8. Explorar os espaços externos de maneira que reflitam melhor nossa capacidade interior.
O atributo de estudar nosso mundo interior auxilia a conhecer-nos melhor, podendo assim construir um ambiente que tenha sentido. Conhecer-se intimamente ajuda na escolha daquilo que realmente nos fará bem. As redondezas da nossa existência, o âmbito onde atuamos, devem estar sintonizados com a nossa consciência.
9. Equilibrar o gramado com o relvado.
Considerando que um gramado consome, em média e dependendo do clima, 6 litros de água diários por metro quadrado, é indicado o uso de herbáceas (forrações) que têm a capacidade de captar água das camadas superficiais e retê-la por mais tempo. A utilização de grama em locais sombreados é inadequada.

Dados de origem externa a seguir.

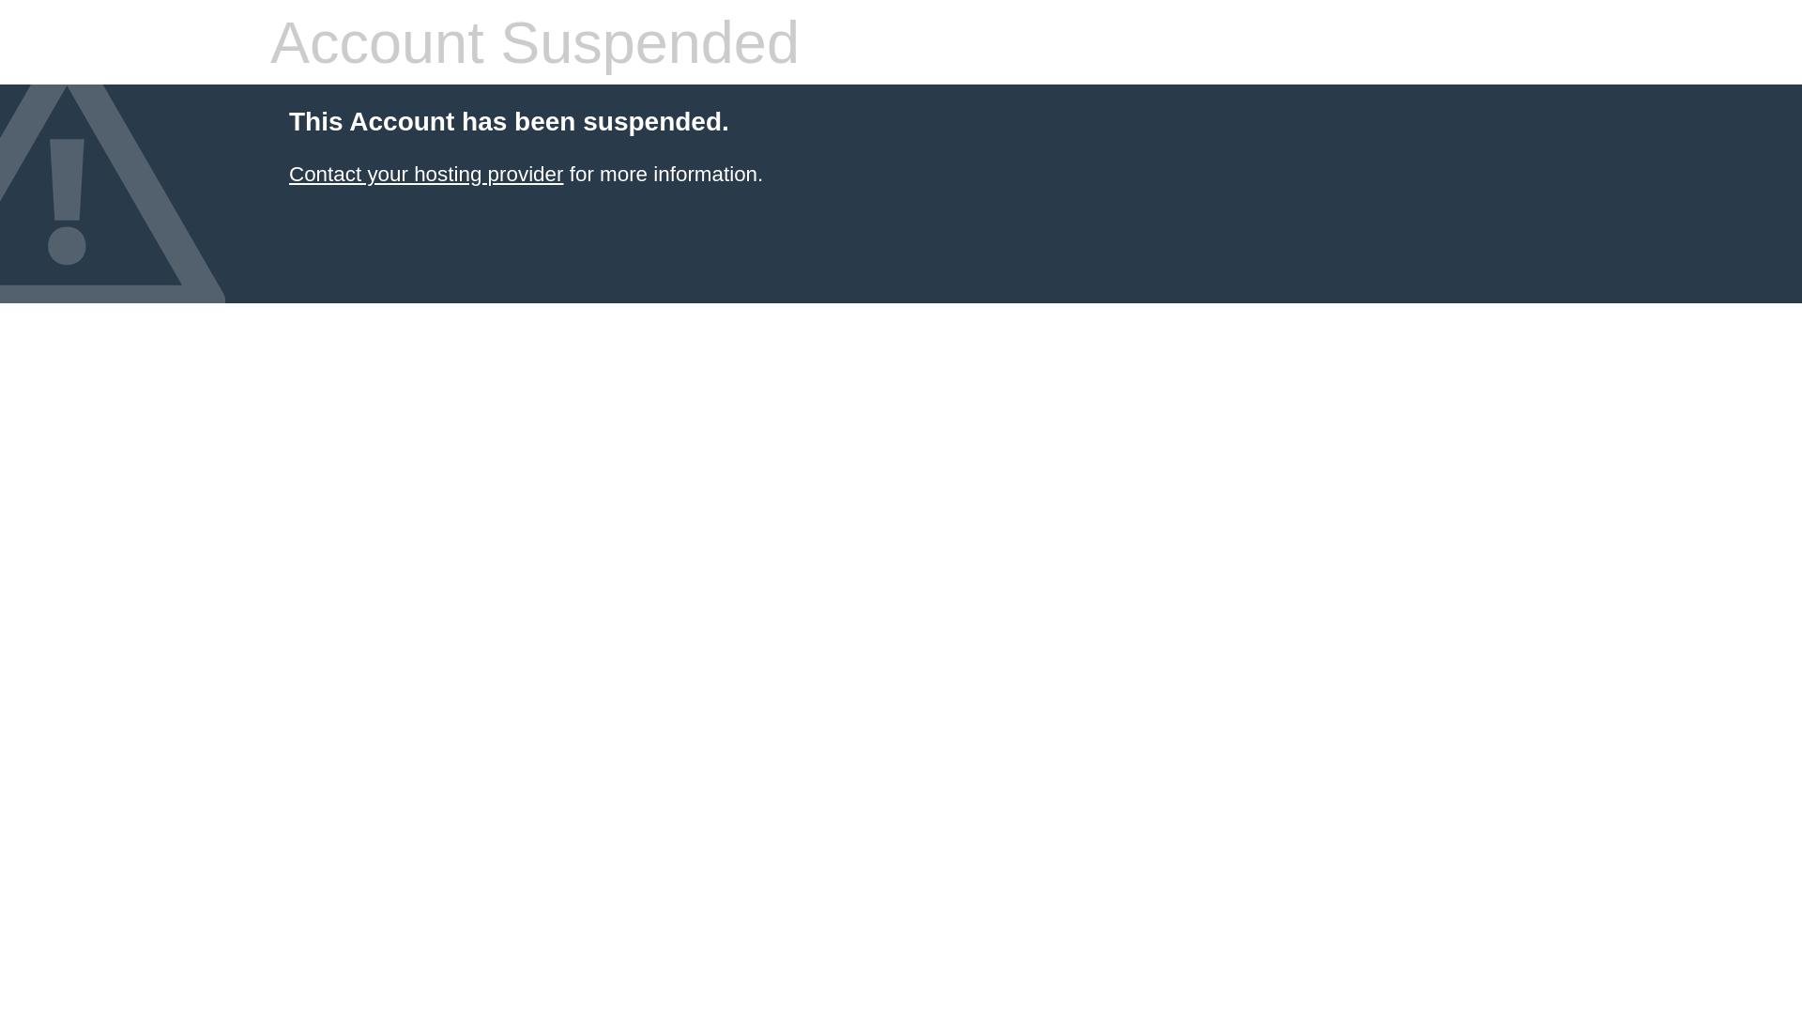 This screenshot has height=1014, width=1802. I want to click on 'Contact your hosting provider', so click(425, 174).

10. Expressar o luxo da paisagem por intermédio do bom gosto e de bom censo e não da opulência exposta futilmente.
A natureza não está atrelada a grifes. O verdadeiro luxo é a manifestação de aperfeiçoar nosso modo de contemplar, aliando o prazer ao sossego necessário para uma vida feliz e aprazível. Acreditar que o melhor jardim é aquele que nos leva a um estado de tranquilidade e autoconfiança, capacitando-nos na escolha daquilo que é bom para nós, sem preocupar-nos exageradamente com a opinião alheia.
11. Colocar os elementos paisagísticos nos locais corretos.
Há sempre uma ordem, mesmo que imperceptível, na paisagem bem estruturada. Existe um alto nível hierárquico entre os vegetais, o qual deve ser respeitado. Há uma ancestralidade e uma hierarquia que agrupa famílias constituídas por espécies, apresentando entre si semelhanças significativas. A beleza também deve ser considerada e compreendida como elemento importante, evidenciada a todo momento no processo evolutivo do homem. O belo jardim é constituído por formas proporcionais relacionando-se, desta forma, ao equilibrio como elemento de composição da paisagem.
12. Valer-se do conceito da xerojardinagem que poupa regas, economizando água.
O regime das chuvas, a umidade relativa do ar e a disponibilidade da água vão determinar a escolha das espécies a serem utilizadas. Na caatinga pernambucana, que possui clima tropical semi-árido, com períodos de seca de 8 meses ou mais, é absurdo cultivar plantas de clima equatorial úmido, como no oeste amazônico, onde chove mais de 2.500 mm anuais. O equilíbrio entre uma boa drenagem e um solo com retenção de água ajustado às necessidades do jardim favorece o sucesso do conjunto florístico e diminui as custas de irrigação e manejo.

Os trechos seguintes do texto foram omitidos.